• Exercise task
Reproduce verbatim every line of the records from the line containing "This screenshot has height=892, width=1234." through the end of the records, inclusive.

• Data lines
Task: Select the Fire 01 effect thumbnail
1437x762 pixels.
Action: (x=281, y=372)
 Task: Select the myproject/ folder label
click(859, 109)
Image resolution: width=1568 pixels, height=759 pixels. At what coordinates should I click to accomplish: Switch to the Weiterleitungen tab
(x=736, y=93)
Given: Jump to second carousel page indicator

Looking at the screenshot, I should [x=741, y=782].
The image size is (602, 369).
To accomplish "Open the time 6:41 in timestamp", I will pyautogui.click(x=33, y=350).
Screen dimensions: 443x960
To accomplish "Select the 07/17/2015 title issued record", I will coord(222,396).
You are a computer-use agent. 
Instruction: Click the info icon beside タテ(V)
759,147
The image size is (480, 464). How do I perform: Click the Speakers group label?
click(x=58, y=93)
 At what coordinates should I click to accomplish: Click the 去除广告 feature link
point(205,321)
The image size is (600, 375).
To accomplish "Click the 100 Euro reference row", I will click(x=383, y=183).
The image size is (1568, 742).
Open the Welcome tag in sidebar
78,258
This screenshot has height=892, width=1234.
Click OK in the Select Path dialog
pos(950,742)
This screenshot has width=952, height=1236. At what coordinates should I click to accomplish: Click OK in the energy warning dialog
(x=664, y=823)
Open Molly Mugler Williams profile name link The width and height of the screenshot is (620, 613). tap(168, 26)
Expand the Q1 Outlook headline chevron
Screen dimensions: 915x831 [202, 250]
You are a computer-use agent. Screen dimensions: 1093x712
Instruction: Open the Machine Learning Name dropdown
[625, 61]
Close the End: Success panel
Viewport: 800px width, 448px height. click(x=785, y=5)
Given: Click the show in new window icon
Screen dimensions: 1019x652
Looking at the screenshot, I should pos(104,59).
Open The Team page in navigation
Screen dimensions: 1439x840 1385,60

• Exercise solution
This screenshot has height=892, width=1234.
Click OK in the Select Path dialog
pos(950,742)
This screenshot has width=952, height=1236. At what coordinates should I click to accomplish: Click OK in the energy warning dialog
(x=664, y=823)
Open Molly Mugler Williams profile name link The width and height of the screenshot is (620, 613). tap(168, 26)
Expand the Q1 Outlook headline chevron
Screen dimensions: 915x831 [202, 250]
You are a computer-use agent. Screen dimensions: 1093x712
Instruction: Open the Machine Learning Name dropdown
[625, 61]
Close the End: Success panel
Viewport: 800px width, 448px height. click(x=785, y=5)
Given: Click the show in new window icon
Screen dimensions: 1019x652
Looking at the screenshot, I should pos(104,59).
Open The Team page in navigation
Screen dimensions: 1439x840 1385,60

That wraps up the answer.